Wow, Total Gaji Jokowi Capai Rp 2,5 Miliar?

  • Whatsapp
Jokowi bersama tamu negara

INDOPOLITIKA.COM – Joko Widodo dan Ma’ruf Amin telah sah menjadi Presiden dan Wakil Presiden periode 2019-2024. Keduanya pun berhak mendapat gaji, tunjangan dan sejumlah fasilitas sebagai kepala negara.

Lalu berapakah jumlah gaji, tunjangan dan fasilitas yang diperoleh Jokwo Widodo dan Ma’ruf Amin?

Berita Lainnya

Di Indonesia, besaran gaji presiden telah diatur dalam UU No. 7 Tahun 1978 yang mengatur tentang Hak Keuangan/Administratif Presiden dan Wakil Presiden serta Bekas Presiden dan Wakil Presiden.

Karena UU No. 7 Tahun 1978 menyebut gaji pokok presiden enam kali gaji pokok pejabat yang paling tinggi.

Besaran gaji pokok pejabat tersebut termuat dengan jelas dalam Peraturan Pemerintah Nomor 75 Tahun 2000 yang ditandatangani Presiden Abdurrahman Wahid.

Peraturan ini mengatur secara jelas besaran gaji pokok pimpinan lembaga tertinggi negara dan anggota lembaga tinggi negara serta uang kehormatan anggota lembaga tertinggi negara.

Dalam hal ini pimpinan lembaga tertinggi negara adalah Ketua DPR dan MPR. Dalam PP nomor 75 Tahun 2000, Ketua DPR dan MPR memiliki gaji pokok sebesar Rp 5.040.000.

Dari daftar gaji pokok yang disebutkan di atas, gaji tertingginya sebesar Rp 5.040.000 yang ditetapkan menjadi gaji jabatan ketua. Itu berarti, gaji presiden sama dengan:,6 x Rp 5.040.000, yaitu Rp 30.240.000.

Beda gaji, beda pula besaran tunjangan presiden. Tiap bulannya, presiden bakal menerima gaji pokok plus tunjangan bulanan. Dengan kata lain, besaran gaji presiden lebih dari Rp 30.240.000.
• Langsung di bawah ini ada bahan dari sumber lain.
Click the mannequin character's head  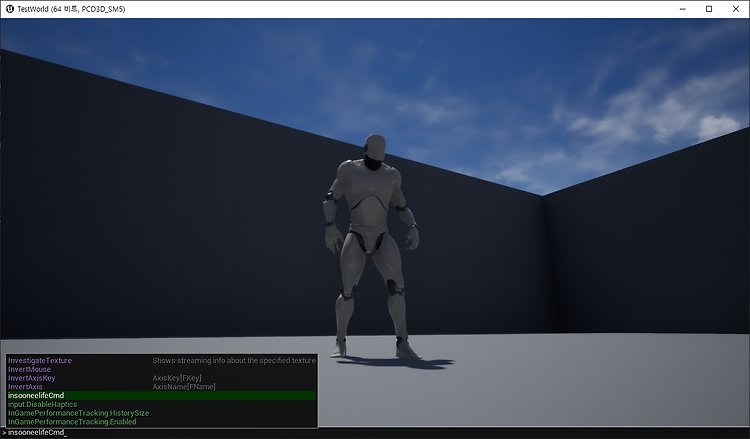tap(375, 147)
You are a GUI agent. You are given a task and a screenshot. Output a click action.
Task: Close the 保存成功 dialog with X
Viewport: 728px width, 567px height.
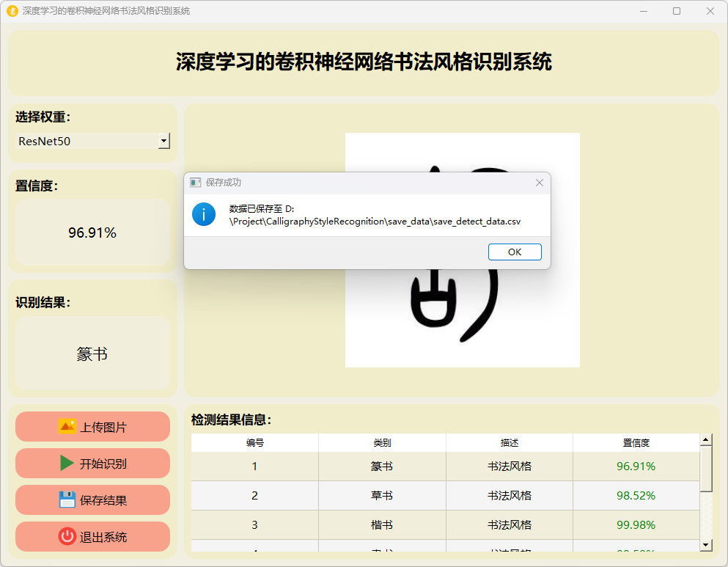click(x=540, y=183)
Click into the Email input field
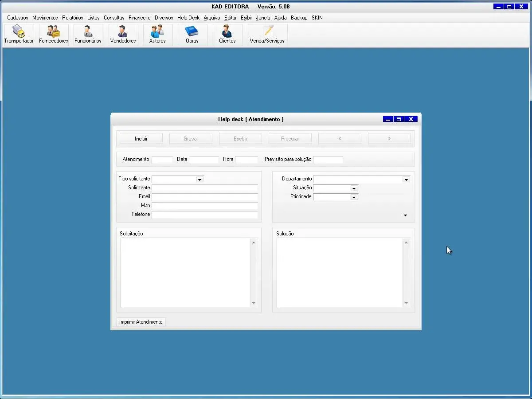532x399 pixels. click(x=204, y=197)
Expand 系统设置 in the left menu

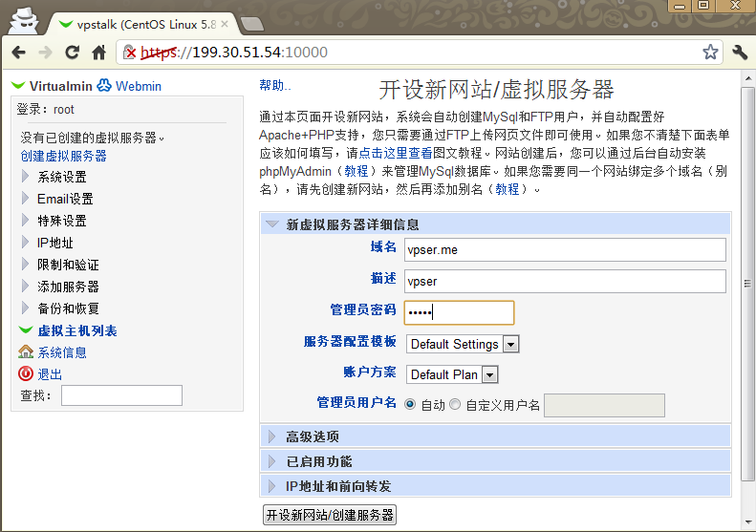[x=62, y=177]
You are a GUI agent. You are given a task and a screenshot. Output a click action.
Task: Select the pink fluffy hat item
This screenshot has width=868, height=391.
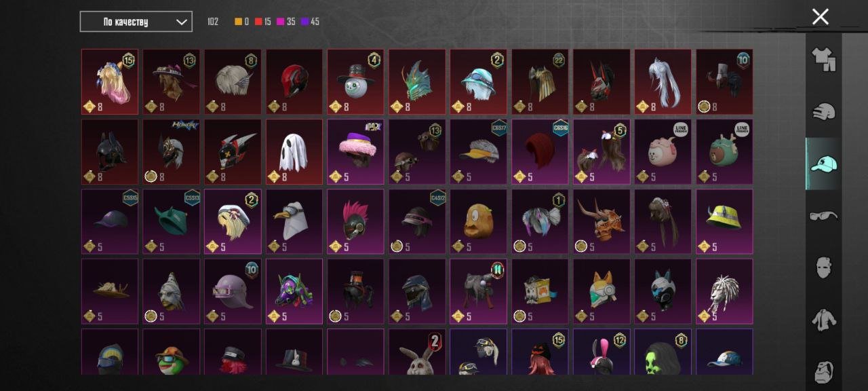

Tunjangan presiden punya aturannya sendiri. Ketetapannya telah diatur dalam Keputusan Presiden No. 68 Tahun 2001.

Keppres tersebut merupakan perubahan atas Keputusan Presiden No. 168 Tahun 2000 tentang Tunjangan Jabatan Bagi Pejabat Negara Tertentu.

Sebagai rincian, total pendapat yang diterima Joko Widodo sebagai presiden sebesar Rp 2 hingga Rp 2,5 miliar itu. Hal ini terdiri dari gaji pokok sebesar Rp 30.240.000, tunjangan jabatan Rp 32.500.000, dana operasional atau taktis sebesar Rp 166.666.666, dan fasilitas lainnya, seperti biaya perjalanan dalam dan luar negeri, biaya rapat, konferensi, penerimaan tamu, atau uang representasi.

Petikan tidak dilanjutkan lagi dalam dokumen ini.